**Data supplied**
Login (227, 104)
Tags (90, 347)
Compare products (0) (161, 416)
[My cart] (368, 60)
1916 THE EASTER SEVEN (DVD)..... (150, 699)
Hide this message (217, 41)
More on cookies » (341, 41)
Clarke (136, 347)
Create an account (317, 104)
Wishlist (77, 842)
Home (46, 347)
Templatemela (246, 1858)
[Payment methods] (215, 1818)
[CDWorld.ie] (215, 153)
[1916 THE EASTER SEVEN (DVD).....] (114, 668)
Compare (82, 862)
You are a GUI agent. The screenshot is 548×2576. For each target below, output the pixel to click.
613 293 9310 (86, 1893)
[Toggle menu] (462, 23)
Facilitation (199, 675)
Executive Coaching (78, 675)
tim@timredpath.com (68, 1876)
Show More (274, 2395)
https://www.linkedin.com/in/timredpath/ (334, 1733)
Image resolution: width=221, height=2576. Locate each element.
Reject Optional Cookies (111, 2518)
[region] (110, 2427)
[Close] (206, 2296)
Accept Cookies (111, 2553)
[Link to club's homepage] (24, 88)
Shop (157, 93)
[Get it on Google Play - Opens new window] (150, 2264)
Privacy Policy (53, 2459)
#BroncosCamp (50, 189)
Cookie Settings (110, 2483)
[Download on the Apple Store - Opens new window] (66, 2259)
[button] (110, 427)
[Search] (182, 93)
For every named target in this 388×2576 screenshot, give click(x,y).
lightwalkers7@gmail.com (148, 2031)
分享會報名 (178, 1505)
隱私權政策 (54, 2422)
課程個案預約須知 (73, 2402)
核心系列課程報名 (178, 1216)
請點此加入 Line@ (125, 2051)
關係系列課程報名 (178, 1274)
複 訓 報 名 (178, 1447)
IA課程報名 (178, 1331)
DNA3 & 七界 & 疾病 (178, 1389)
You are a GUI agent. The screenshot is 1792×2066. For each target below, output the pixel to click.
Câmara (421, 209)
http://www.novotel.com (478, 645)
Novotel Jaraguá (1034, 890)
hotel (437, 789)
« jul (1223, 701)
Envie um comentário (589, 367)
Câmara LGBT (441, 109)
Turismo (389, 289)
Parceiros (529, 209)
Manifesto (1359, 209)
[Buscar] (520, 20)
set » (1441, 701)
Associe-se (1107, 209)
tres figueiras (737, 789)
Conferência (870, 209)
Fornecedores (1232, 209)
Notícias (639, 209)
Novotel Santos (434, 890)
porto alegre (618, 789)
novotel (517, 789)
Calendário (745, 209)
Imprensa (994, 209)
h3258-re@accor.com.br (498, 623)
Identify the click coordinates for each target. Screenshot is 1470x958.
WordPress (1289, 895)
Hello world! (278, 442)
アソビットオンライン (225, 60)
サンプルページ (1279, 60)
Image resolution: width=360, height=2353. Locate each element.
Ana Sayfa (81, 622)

**Work request**
One exact transcript of the whole listing is the expected answer.

**Result below**
Login (227, 104)
Tags (90, 347)
Compare products (0) (161, 416)
[My cart] (368, 60)
1916 THE EASTER SEVEN (DVD)..... (150, 699)
Hide this message (217, 41)
More on cookies » (341, 41)
Clarke (136, 347)
Create an account (317, 104)
Wishlist (77, 842)
Home (46, 347)
Templatemela (246, 1858)
[Payment methods] (215, 1818)
[CDWorld.ie] (215, 153)
[1916 THE EASTER SEVEN (DVD).....] (114, 668)
Compare (82, 862)
You are a GUI agent. The screenshot is 548×2576. For each target below, output the pixel to click.
613 293 9310 (86, 1893)
[Toggle menu] (462, 23)
Facilitation (199, 675)
Executive Coaching (78, 675)
tim@timredpath.com (68, 1876)
Show More (274, 2395)
https://www.linkedin.com/in/timredpath/ (334, 1733)
Image resolution: width=221, height=2576. Locate each element.
Reject Optional Cookies (111, 2518)
[region] (110, 2427)
[Close] (206, 2296)
Accept Cookies (111, 2553)
[Link to club's homepage] (24, 88)
Shop (157, 93)
[Get it on Google Play - Opens new window] (150, 2264)
Privacy Policy (53, 2459)
#BroncosCamp (50, 189)
Cookie Settings (110, 2483)
[Download on the Apple Store - Opens new window] (66, 2259)
[button] (110, 427)
[Search] (182, 93)
For every named target in this 388×2576 screenshot, give click(x,y).
lightwalkers7@gmail.com (148, 2031)
分享會報名 (178, 1505)
隱私權政策 (54, 2422)
課程個案預約須知 (73, 2402)
核心系列課程報名 (178, 1216)
請點此加入 Line@ (125, 2051)
關係系列課程報名 (178, 1274)
複 訓 報 名 (178, 1447)
IA課程報名 (178, 1331)
DNA3 & 七界 & 疾病 (178, 1389)
You are a GUI agent. The screenshot is 1792×2066. For each target below, output the pixel to click.
Câmara (421, 209)
http://www.novotel.com (478, 645)
Novotel Jaraguá (1034, 890)
hotel (437, 789)
« jul (1223, 701)
Envie um comentário (589, 367)
Câmara LGBT (441, 109)
Turismo (389, 289)
Parceiros (529, 209)
Manifesto (1359, 209)
[Buscar] (520, 20)
set » (1441, 701)
Associe-se (1107, 209)
tres figueiras (737, 789)
Conferência (870, 209)
Fornecedores (1232, 209)
Notícias (639, 209)
Novotel Santos (434, 890)
porto alegre (618, 789)
novotel (517, 789)
Calendário (745, 209)
Imprensa (994, 209)
h3258-re@accor.com.br (498, 623)
Identify the click coordinates for each target. Screenshot is 1470x958.
WordPress (1289, 895)
Hello world! (278, 442)
アソビットオンライン (225, 60)
サンプルページ (1279, 60)
Image resolution: width=360, height=2353. Locate each element.
Ana Sayfa (81, 622)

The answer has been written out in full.